La casa donde habitan estas religiosas está llena de luz. Es un pequeño paraíso de vida y sanación, de humanidad y de signos de amor. Residen allí aquellos que no cuentan nada en la sociedad, los que no son gratos de ver porque son antiestéticos, están enfermos y necesitan continuos cuidados. Ellos y ellas son benditos de Dios, son sus pequeños, sus preferidos. Necesitan todo: curación, compañía, vida, alimentos, limpieza, esperanza. Llegan desprotegidos y encuentran cobijo, llegan en soledad y reciben cariño, llegan casi muertos y resucitan, llegan enfermos y algunos son curados, llegan sin techo y ahora tienen un sitio donde reclinar la cabeza, llegan maltratados y son bien queridos, llegan sucios y quedan limpios. Me sale del alma dar gracias a Dios por haber conocido a estas religiosas que llevan una vida tan radical que resulta casi imposible seguirlas. Bendito seas mi Señor por cada una de estas hermanas que devuelven a las personas la dignidad que otras les arrebataron. Gracias por cada una de ellas, por llenar el mundo con el amor que sale de sus miradas y de sus laboriosas manos, por el perseverante esfuerzo de estar siempre cerca de los más pobres y desfavorecidos. Me ha seducido su atrayente simplicidad, reflejo de la tuya. Me ha hecho mucho bien poder comprobar el celo misionero de estas humildes religiosas que “a toda prisa”, como María, se ponen en camino de fe y de amor para llegar allá donde la necesidad o la herida es mayor. Gracias Padre, por la santidad de sus vidas, por haberlas puesto en mi camino y por el ejemplo que he recibido. Ellas me han ayudado para seguir con más fidelidad en el camino de tu Hijo Jesús, hermano nuestro.

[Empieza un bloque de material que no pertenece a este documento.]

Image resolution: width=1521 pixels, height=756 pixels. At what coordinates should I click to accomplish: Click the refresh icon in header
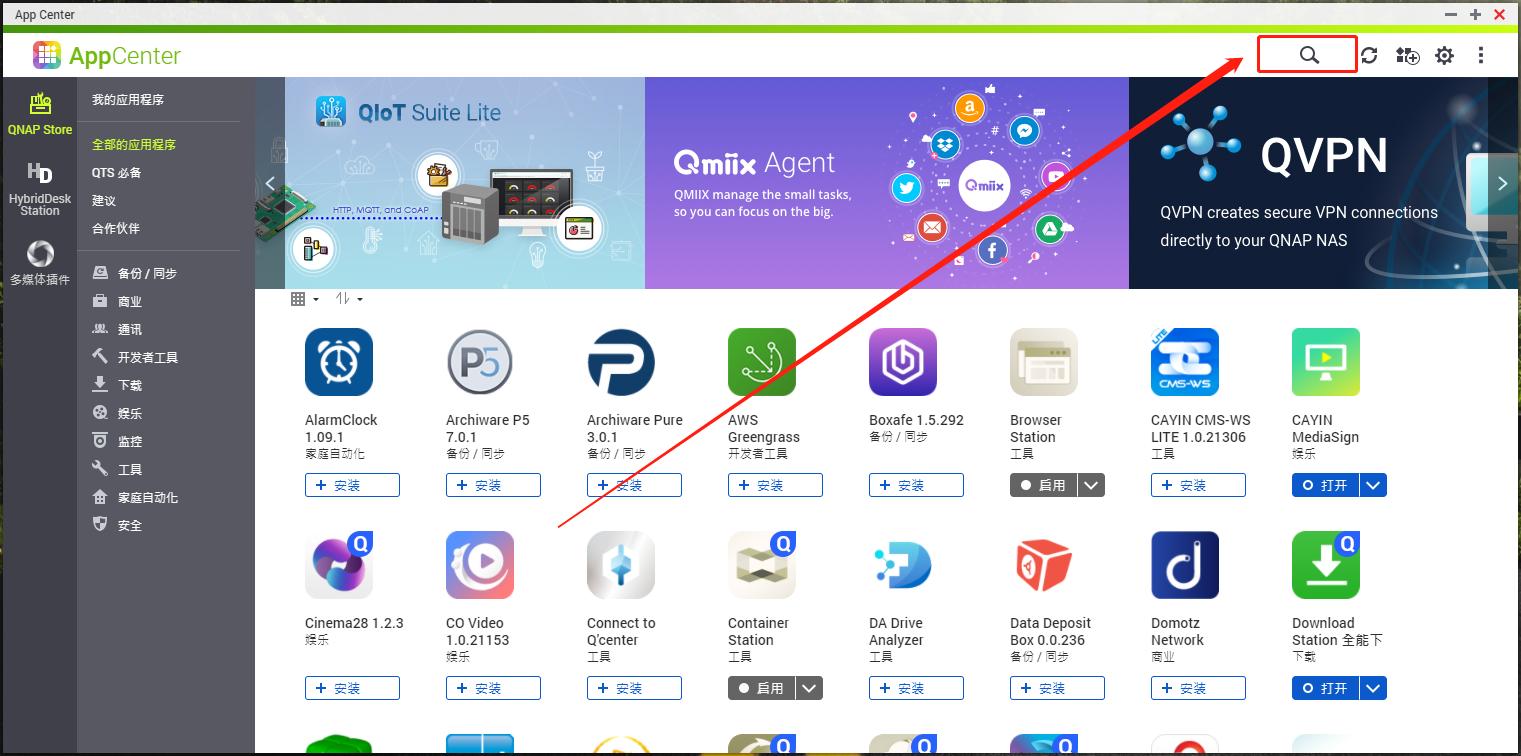1369,56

No me canso de admirar la labor callada y sonriente de este grupo de mujeres fuertes en la fe, arraigadas en la esperanza y ancladas en el Reino de los más pobres. Ellos son su luz y su dicha. Ellas descubren el rostro vivo de Jesús en cada uno de ellos. Con ellos habitan, viven y mueren. La fraternidad, la plegaria, la amistad, la oración, la eucaristía de todas las mañanas de los viernes nos han ido uniendo y acercando. Sacian su sed en la contemplación del Misterio Pascual. De ahí beben sus frutos: alegría, servicio, paz, austeridad. Es también una bendición ir a celebrar la eucaristía acompañado de Elda, mujer y madre comprometida con ellas, su numerosa familia y su trabajo. Ella también se desvive por atender a las religiosas, colabora mucho con la misma causa y los mismos pobres. Es de una pieza. Es otro regalo de Dios.